I ask you, as a booklover, what could I do but visit and buy some books from them in a spirit of pure disinterested patriotism?
I guess what's most interesting about this book is the beautiful, reader-friendly layout, and also the very amusing late nineteenth-century illustrations by W. Cubitt Cooke. There are a great number of these - almost as many as there are ballads, in fact:
The first two volumes contain mostly traditional ballads, the last two are reserved for 'named' authors, English, Scottish and Irish (the editor laments not having found any English-language Welsh ballads to include).

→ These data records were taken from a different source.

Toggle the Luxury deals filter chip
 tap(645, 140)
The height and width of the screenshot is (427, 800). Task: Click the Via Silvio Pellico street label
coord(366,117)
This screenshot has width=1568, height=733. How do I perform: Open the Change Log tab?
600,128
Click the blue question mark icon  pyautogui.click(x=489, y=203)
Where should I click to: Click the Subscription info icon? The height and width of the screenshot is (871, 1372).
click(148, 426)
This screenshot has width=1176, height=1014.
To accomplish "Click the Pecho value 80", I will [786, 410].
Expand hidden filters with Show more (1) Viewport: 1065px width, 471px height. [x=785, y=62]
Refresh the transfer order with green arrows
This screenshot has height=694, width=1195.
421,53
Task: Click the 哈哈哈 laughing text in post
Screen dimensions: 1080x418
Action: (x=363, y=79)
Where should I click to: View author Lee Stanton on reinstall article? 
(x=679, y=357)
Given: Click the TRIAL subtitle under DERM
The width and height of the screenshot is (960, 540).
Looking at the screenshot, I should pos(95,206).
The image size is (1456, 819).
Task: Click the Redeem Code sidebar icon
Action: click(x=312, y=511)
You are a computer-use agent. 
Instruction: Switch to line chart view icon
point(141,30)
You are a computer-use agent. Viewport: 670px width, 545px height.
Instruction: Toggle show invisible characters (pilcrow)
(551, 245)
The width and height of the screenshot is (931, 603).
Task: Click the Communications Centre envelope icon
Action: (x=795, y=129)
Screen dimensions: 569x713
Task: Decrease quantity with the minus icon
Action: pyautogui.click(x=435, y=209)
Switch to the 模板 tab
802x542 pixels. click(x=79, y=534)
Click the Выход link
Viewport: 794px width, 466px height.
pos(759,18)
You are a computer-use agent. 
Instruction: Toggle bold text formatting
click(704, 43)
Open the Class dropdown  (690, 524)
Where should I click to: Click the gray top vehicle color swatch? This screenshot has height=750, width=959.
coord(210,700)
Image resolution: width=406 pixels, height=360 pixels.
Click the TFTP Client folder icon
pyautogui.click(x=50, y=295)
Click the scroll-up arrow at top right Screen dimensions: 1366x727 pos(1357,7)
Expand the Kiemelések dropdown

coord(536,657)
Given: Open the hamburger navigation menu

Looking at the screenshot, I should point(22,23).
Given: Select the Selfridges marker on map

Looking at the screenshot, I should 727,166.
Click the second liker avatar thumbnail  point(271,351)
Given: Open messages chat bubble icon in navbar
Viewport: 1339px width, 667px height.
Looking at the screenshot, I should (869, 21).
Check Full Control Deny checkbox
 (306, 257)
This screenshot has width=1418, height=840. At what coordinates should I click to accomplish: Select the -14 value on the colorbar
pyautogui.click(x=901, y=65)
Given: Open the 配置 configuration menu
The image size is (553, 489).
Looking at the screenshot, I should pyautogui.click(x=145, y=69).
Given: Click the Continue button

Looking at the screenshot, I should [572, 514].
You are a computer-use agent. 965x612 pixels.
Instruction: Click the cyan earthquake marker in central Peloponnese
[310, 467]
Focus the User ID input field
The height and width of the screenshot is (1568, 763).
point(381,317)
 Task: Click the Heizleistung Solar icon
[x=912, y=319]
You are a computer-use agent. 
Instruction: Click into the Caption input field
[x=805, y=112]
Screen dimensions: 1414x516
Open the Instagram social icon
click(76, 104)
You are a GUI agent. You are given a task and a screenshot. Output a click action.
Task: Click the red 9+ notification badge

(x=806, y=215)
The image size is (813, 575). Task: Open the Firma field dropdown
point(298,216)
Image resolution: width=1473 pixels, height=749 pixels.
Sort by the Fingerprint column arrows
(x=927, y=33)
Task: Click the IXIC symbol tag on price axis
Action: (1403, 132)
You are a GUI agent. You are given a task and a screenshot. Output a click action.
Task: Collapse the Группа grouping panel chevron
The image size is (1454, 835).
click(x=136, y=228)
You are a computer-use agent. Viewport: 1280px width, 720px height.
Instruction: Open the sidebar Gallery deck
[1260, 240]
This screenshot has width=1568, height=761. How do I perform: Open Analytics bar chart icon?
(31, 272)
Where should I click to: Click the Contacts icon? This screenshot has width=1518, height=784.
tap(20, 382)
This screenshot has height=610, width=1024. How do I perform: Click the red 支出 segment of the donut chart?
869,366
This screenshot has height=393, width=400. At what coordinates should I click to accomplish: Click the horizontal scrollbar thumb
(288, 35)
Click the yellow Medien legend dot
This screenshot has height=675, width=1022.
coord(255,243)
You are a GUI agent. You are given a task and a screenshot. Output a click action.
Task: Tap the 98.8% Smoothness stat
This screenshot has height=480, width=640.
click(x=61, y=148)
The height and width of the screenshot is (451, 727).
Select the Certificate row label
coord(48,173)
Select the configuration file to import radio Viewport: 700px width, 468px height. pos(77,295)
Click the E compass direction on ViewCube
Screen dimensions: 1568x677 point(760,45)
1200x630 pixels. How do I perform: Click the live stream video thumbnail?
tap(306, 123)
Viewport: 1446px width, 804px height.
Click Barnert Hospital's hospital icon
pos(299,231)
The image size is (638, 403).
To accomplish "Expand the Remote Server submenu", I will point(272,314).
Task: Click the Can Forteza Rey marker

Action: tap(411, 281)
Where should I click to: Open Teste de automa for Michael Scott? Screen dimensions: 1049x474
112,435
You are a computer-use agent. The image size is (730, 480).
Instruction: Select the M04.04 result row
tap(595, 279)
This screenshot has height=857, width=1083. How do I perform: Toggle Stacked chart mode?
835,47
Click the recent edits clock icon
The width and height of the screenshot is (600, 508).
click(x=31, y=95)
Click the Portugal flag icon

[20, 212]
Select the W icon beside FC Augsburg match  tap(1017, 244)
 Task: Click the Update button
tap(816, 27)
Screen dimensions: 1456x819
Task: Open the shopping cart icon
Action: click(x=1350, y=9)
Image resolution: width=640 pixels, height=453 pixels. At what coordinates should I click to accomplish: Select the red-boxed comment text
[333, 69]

I suppose that my interest in this quaint old book stems from a fascination with ballads - both traditional and imitation - in general. I do have quite a number of books on the subject, I've begun to realise:
Thomas Percy. Reliques of Ancient English Poetry. 1765. Ed. Ernest Rhys. 2 vols. Everyman’s Library. London: J. M. Dent & Sons, Ltd. / New York: E. P. Dutton & Co., n.d.
Thomas Percy. Reliques of Ancient English Poetry: Consisting of Old Heroic Ballads, Songs, and Other Pieces of Earlier Poets, together with some few of later date. 1765. Ed. Henry B. Wheatley. 1886. 3 vols. New York: Dover, 1966.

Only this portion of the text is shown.